Eine Überwachungskamera soll den mutmaßlichen Täter beim Legen des Feuers aufgezeichnet haben. Durch die Ermittlungen der Polizei sowie Hinweise aus der Bevölkerung konnte der Verdächtige identifiziert werden.
Nach Angaben der Behörden wurde der Mann noch am selben Tag im Gebiet des Westherzegowina-Kantons festgenommen. Die Polizei leitete weitere Untersuchungen ein, um die genauen Hintergründe der Tat zu klären.
Neben den Beschädigungen an den religiösen Symbolen wurde an einem Zaun nahe einem Denkmal ein Transparent entdeckt. Darauf standen die Namen der Personen, die angeben, am 25. Juni 1981 die Gottesmutter gesehen zu haben. Der Verfasser der Nachricht bezeichnete sie in polnischer Sprache als „Betrüger“ und erklärte, Beweise für einen angeblichen Betrug zu besitzen.
Auf die Marienstatue hatte er die Worte „Teufel im Rock“ geschrieben.

Vatikan hat Marienerscheinungen bislang nicht bestätigt

Das örtliche Pfarramt leitete umgehend die Reinigung und Beseitigung der entstandenen Schäden ein.

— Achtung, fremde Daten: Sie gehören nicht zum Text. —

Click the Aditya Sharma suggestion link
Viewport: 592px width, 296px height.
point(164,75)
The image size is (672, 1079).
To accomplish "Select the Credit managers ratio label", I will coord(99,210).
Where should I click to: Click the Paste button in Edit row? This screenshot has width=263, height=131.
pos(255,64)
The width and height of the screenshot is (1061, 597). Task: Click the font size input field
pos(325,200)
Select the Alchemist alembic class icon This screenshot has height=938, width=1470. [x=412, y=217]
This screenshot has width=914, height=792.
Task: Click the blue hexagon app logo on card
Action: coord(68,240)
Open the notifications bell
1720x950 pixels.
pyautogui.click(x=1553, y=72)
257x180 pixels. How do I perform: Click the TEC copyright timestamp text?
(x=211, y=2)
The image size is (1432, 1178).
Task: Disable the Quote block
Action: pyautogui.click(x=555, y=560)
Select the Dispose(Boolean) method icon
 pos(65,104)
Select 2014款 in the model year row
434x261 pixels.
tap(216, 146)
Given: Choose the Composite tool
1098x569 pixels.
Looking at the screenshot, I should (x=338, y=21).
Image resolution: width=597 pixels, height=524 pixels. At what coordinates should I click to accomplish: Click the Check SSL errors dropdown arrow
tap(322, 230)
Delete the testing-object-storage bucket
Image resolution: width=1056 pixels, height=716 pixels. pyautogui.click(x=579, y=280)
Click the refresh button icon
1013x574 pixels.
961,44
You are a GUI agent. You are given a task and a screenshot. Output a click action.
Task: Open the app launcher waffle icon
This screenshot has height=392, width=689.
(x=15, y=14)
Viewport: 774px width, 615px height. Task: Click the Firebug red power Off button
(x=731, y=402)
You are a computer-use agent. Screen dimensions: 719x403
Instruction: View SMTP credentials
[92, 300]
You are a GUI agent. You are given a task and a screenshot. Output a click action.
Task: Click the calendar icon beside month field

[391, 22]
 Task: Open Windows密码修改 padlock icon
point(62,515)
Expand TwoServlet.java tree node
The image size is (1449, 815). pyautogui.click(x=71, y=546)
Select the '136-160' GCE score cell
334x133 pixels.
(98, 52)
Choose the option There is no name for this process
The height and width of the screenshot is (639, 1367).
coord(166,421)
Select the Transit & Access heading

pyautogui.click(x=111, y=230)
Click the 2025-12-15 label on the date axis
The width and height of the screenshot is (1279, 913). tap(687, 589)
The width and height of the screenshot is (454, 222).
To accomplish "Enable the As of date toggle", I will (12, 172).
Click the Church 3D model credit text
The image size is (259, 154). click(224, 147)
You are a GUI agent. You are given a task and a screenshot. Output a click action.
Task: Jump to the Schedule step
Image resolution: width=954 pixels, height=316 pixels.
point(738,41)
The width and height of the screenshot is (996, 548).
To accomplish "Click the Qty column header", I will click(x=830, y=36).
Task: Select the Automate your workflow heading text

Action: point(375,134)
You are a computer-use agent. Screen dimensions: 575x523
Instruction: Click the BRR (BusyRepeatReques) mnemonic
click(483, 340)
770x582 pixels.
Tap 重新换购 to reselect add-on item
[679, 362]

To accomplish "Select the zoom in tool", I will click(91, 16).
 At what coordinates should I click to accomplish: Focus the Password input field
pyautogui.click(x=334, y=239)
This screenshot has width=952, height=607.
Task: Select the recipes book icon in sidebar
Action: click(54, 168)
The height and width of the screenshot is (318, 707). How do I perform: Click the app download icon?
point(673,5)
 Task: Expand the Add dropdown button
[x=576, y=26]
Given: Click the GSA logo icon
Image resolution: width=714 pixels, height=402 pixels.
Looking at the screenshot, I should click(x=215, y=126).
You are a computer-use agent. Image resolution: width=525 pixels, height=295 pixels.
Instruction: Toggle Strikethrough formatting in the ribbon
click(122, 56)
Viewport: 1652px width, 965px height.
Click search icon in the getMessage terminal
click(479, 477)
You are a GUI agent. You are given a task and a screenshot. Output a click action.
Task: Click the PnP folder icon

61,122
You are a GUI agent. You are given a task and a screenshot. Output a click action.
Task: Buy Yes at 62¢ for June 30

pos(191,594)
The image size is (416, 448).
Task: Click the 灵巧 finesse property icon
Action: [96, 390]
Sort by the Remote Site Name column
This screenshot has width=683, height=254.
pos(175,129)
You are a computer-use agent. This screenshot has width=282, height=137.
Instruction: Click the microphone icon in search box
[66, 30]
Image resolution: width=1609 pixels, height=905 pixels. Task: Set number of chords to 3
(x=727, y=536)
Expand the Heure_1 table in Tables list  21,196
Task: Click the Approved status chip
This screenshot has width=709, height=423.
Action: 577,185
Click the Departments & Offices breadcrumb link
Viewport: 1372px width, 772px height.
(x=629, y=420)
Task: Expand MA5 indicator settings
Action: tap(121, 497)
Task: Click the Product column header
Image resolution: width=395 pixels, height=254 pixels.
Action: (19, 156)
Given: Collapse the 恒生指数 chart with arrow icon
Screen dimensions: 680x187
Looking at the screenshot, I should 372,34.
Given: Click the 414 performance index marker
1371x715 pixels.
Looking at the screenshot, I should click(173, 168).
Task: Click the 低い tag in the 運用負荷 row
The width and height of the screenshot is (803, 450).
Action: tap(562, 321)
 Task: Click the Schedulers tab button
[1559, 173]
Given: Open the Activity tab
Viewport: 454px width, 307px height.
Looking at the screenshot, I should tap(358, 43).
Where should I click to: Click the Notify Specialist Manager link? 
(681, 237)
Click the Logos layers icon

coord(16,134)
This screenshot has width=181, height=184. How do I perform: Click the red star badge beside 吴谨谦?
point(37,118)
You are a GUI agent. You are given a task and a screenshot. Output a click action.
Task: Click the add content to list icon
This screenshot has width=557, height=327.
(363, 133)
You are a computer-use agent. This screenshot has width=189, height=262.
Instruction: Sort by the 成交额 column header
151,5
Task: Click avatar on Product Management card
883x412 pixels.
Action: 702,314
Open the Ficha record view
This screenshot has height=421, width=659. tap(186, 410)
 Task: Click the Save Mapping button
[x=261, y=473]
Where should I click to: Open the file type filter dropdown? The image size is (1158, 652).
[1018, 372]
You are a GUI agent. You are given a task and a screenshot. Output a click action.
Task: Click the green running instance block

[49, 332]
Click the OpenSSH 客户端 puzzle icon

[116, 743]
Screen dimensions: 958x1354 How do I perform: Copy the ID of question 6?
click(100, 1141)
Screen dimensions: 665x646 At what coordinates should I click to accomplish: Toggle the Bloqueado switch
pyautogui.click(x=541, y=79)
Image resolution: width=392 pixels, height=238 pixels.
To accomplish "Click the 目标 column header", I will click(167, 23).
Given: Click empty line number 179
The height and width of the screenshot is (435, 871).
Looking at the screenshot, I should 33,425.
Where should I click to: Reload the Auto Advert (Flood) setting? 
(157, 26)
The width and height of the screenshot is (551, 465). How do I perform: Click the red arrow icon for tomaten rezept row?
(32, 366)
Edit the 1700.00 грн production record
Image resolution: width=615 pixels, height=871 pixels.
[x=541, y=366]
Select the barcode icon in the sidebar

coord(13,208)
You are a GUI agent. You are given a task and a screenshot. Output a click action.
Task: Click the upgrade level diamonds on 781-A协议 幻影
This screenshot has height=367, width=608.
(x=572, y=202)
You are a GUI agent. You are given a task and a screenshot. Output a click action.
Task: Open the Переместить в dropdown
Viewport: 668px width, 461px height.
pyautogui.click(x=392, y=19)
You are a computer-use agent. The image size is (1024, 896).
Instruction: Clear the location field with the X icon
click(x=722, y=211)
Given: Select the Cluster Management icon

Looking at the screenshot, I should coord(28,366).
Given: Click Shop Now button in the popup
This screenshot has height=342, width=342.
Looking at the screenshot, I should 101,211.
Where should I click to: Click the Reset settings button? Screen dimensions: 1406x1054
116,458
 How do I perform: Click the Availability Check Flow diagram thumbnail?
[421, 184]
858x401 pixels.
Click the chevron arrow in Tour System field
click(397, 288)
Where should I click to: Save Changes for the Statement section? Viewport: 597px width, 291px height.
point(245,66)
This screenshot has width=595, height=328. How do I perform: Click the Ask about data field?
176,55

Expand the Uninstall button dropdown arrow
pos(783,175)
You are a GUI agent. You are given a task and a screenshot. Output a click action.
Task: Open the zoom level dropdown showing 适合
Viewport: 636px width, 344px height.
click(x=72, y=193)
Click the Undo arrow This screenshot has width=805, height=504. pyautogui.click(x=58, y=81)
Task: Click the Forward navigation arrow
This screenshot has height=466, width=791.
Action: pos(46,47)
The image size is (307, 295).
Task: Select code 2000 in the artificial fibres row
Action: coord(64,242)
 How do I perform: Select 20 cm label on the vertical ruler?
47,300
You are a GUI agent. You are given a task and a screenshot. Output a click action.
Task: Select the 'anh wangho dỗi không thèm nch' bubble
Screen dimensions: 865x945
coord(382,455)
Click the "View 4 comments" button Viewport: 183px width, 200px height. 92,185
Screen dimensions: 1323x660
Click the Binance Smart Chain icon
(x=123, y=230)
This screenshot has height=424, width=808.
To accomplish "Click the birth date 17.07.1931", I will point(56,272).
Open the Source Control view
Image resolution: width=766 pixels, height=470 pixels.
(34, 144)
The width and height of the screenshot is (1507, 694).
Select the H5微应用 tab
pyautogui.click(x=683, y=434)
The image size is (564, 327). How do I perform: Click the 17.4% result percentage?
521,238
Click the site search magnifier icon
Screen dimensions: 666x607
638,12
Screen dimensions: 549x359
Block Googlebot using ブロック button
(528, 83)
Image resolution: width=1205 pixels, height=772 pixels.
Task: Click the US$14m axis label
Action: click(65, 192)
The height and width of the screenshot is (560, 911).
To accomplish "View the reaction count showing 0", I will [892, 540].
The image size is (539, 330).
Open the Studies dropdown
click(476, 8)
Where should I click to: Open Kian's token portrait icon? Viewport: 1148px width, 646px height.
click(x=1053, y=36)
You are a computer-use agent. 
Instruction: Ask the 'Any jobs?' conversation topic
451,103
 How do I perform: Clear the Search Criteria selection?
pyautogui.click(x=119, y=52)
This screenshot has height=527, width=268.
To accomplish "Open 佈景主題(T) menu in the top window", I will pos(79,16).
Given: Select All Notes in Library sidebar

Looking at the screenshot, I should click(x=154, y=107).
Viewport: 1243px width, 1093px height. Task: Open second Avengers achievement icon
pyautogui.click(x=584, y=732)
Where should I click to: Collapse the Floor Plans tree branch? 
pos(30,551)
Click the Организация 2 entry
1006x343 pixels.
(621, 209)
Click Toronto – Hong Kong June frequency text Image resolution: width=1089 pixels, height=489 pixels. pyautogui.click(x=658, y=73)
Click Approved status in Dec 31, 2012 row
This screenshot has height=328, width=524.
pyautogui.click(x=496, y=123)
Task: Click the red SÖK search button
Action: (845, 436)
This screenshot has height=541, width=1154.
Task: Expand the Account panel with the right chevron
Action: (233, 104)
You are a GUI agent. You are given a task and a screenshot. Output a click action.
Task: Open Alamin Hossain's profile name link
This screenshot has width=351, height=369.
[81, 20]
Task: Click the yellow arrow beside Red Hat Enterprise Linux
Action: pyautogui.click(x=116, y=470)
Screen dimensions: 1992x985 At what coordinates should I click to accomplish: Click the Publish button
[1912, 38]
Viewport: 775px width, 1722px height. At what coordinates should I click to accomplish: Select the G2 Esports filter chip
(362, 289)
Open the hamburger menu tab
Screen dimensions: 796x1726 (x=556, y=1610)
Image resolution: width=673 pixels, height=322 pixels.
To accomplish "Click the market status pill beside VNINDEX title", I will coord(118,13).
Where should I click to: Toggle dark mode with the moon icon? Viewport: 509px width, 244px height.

Zugleich rief es die Gläubigen dazu auf, auf den Vorfall mit Gebet, Fasten und Vergebung zu reagieren.
Medjugorje zählt zu den bekanntesten katholischen Wallfahrtsorten der Welt. Seit 1981 berichten Gläubige dort von Marienerscheinungen, die jedoch bis heute vom Vatikan nicht offiziell als übernatürlich bestätigt wurden.
Zur Untersuchung der Ereignisse setzte der damalige Papst Benedikt XVI. eine internationale Kommission unter der Leitung von Kardinal Camillo Ruini ein. Die Kommission legte 2014 ihre Ergebnisse vor, die jedoch nicht vollständig veröffentlicht wurden. Später übernahm Papst Franziskus die weitere Entscheidungsfindung über die pastorale Behandlung des Wallfahrtsortes und entsandte 2017 Erzbischof Henryk Hoser zur Untersuchung der pastoralen Situation.
Seit 2019 sind offizielle Wallfahrten nach Medjugorje erlaubt. Im Jahr 2024 gestattete der Vatikan zudem die Förderung der Verehrung sowie die Anerkennung der positiven geistlichen Früchte des Ortes. Eine offizielle Anerkennung der Marienerscheinungen als übernatürlich erfolgte jedoch weiterhin nicht.
In der Vergangenheit kam es in Medjugorje auch zu tragischen Ereignissen. Vor vier Jahren verunglückte ein aus Polen stammender Reisebus mit Pilgern; zwölf Menschen kamen dabei ums Leben.